Collected data entries:
====

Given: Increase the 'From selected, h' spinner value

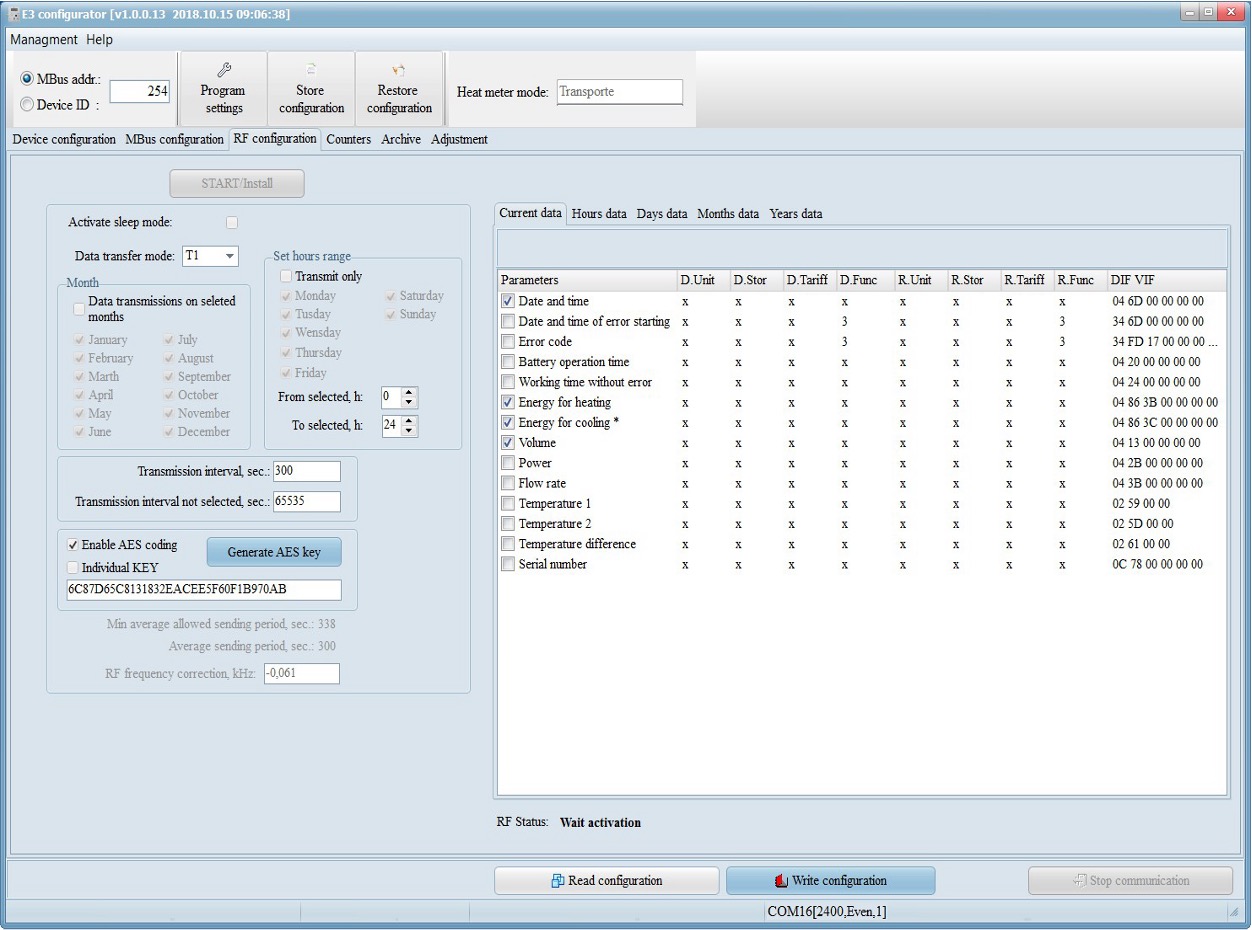Looking at the screenshot, I should 409,392.
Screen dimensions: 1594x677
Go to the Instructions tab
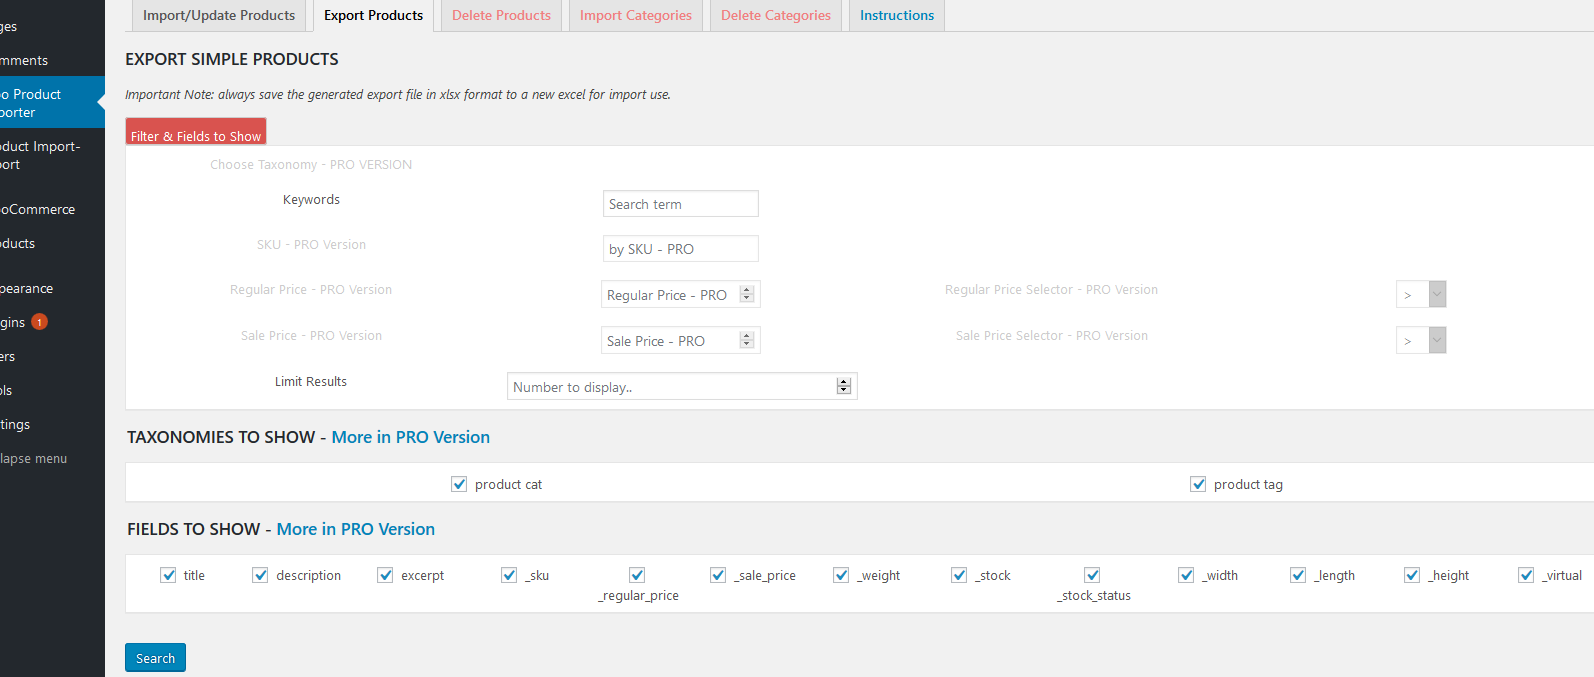[896, 16]
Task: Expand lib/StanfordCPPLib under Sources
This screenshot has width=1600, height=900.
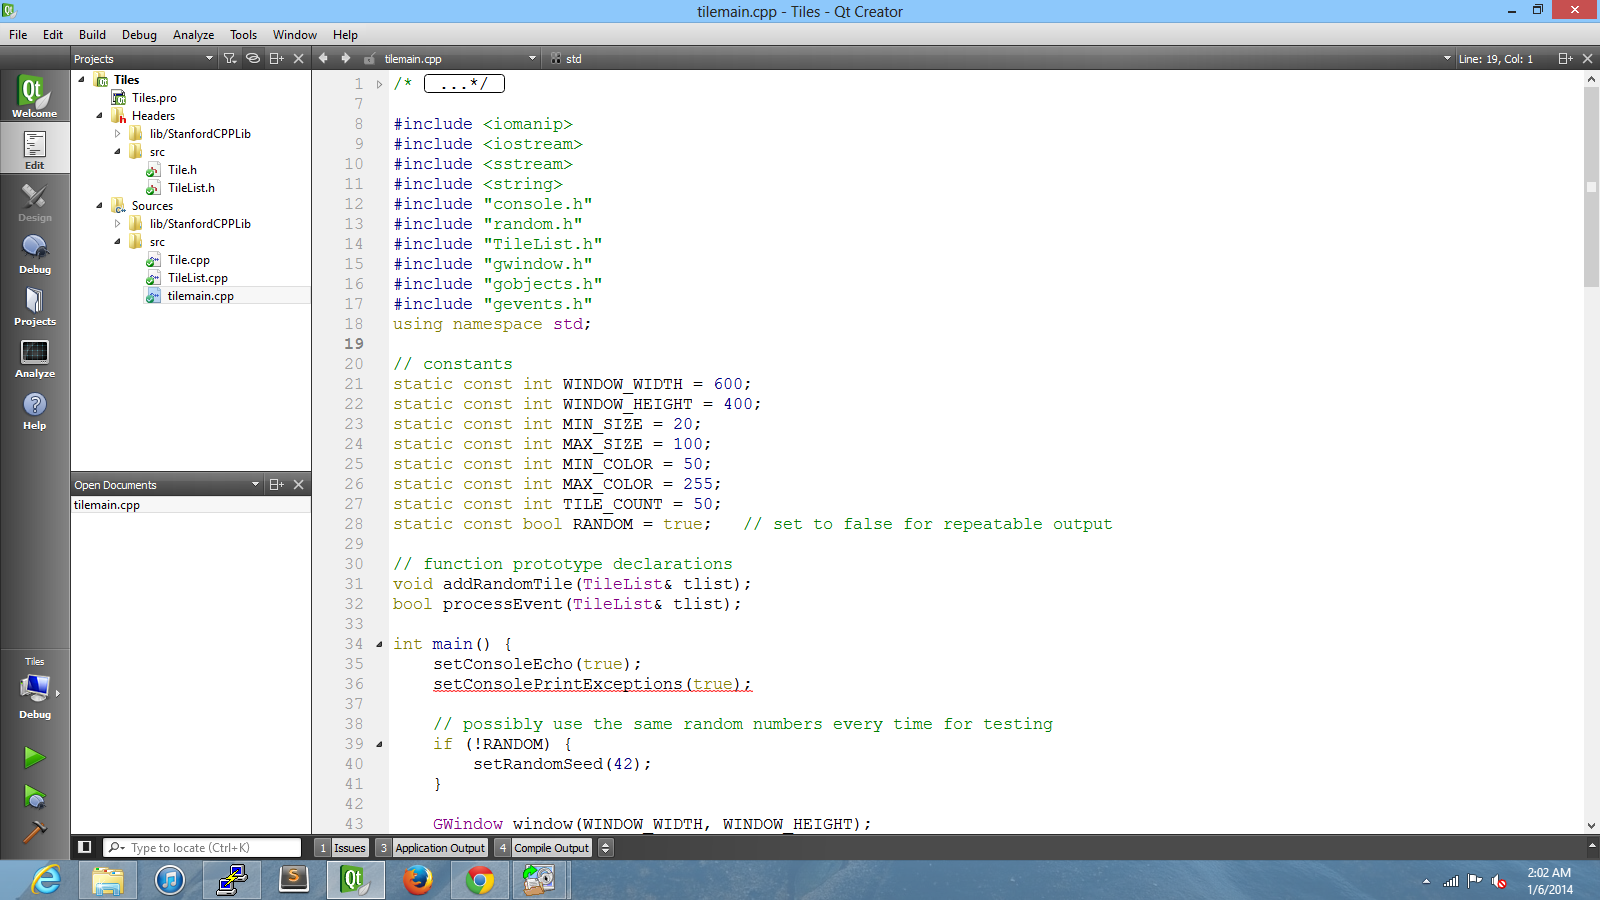Action: (118, 224)
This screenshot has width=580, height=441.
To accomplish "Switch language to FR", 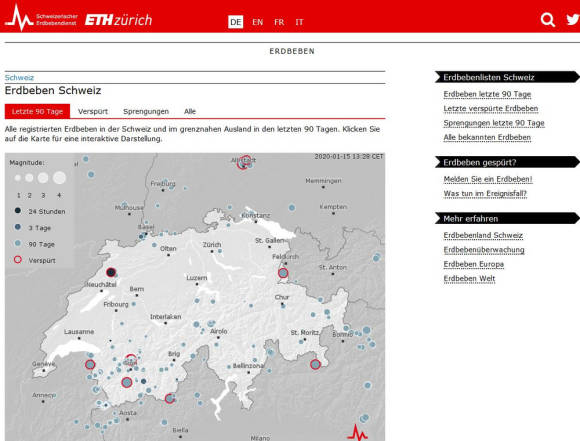I will [279, 22].
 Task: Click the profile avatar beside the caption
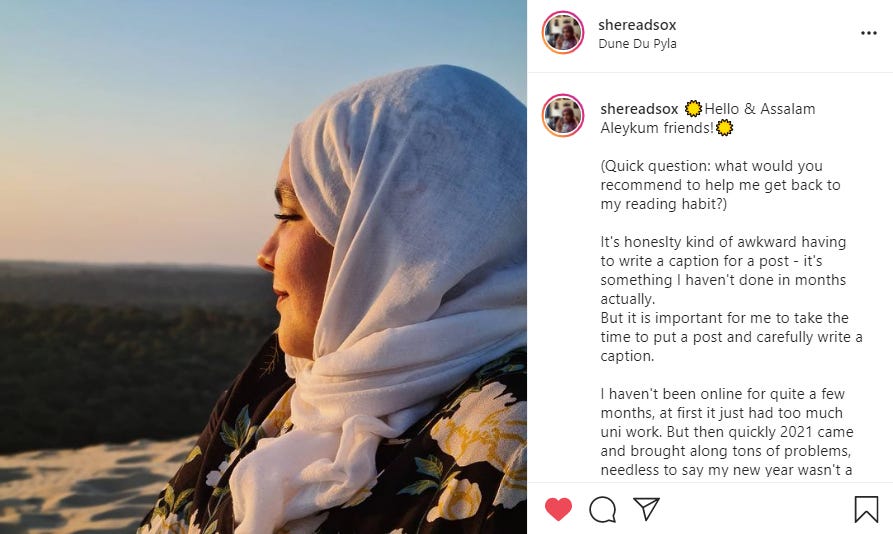pyautogui.click(x=563, y=116)
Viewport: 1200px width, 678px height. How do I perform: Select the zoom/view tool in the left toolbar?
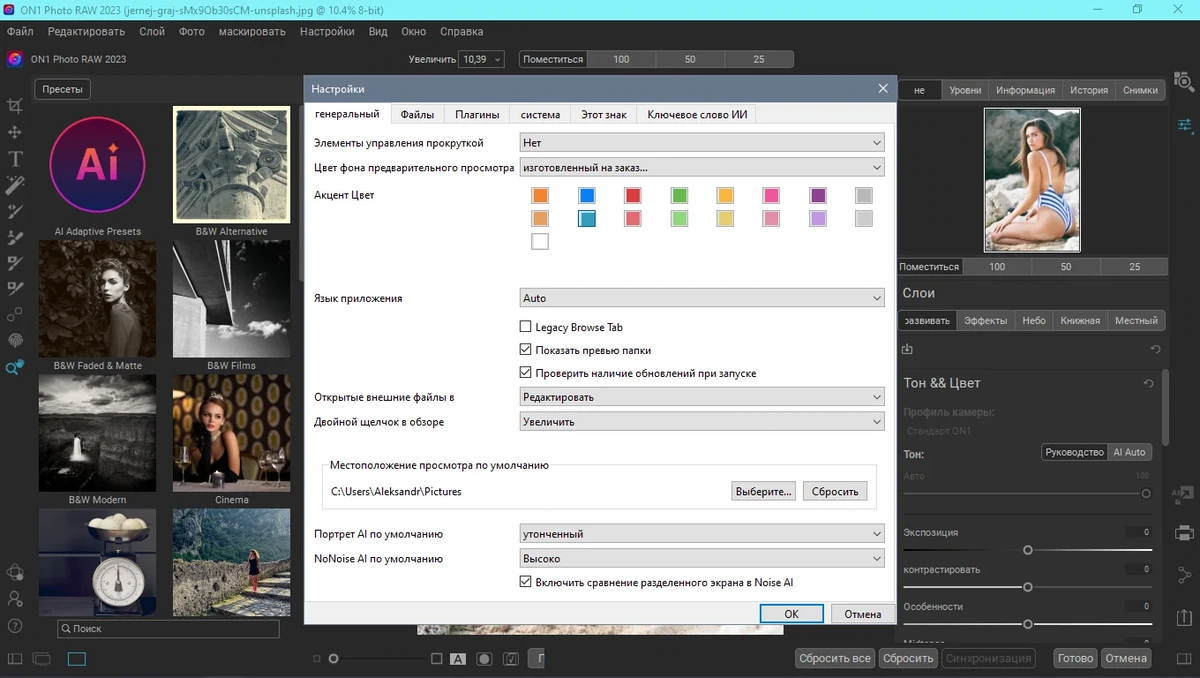[15, 367]
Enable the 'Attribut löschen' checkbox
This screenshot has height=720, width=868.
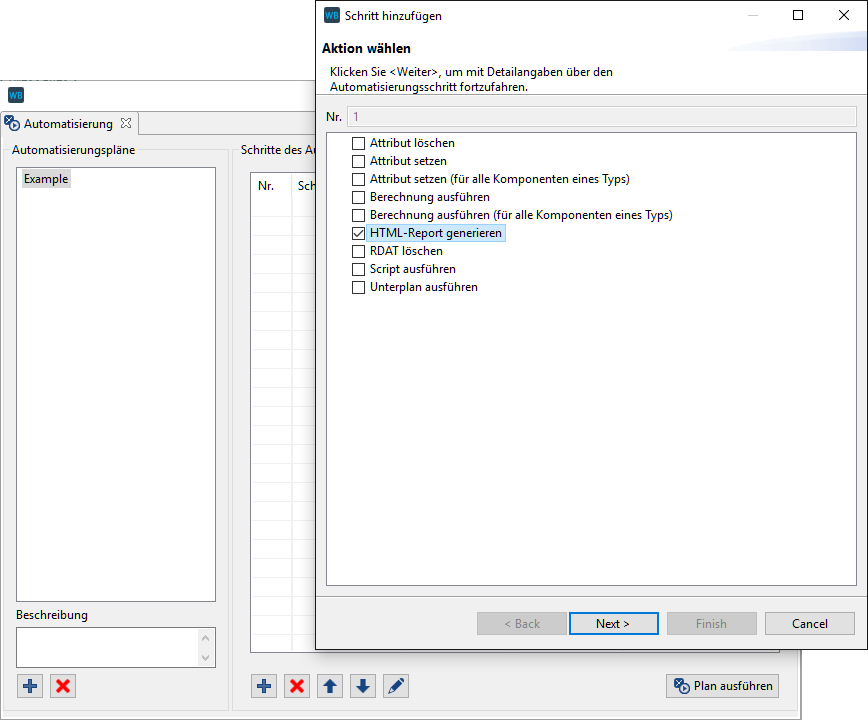click(x=359, y=144)
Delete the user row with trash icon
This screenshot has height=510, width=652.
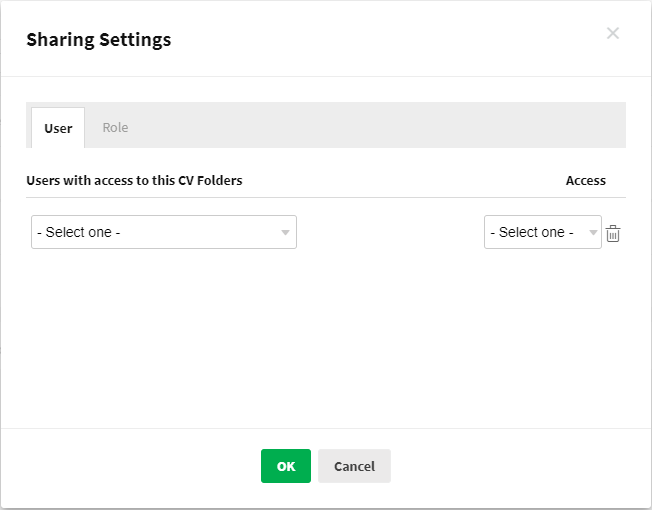point(614,233)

====

The response should hold only an exact retyping of the lines from the beginning of the data through the line containing "This screenshot has width=580, height=441.", both ends kept, pictures omitted.

Given: Increase the 'From selected, h' spinner value

Looking at the screenshot, I should 409,392.
Screen dimensions: 1594x677
Go to the Instructions tab
[896, 16]
Task: Expand lib/StanfordCPPLib under Sources
This screenshot has width=1600, height=900.
Action: (118, 224)
This screenshot has width=580, height=441.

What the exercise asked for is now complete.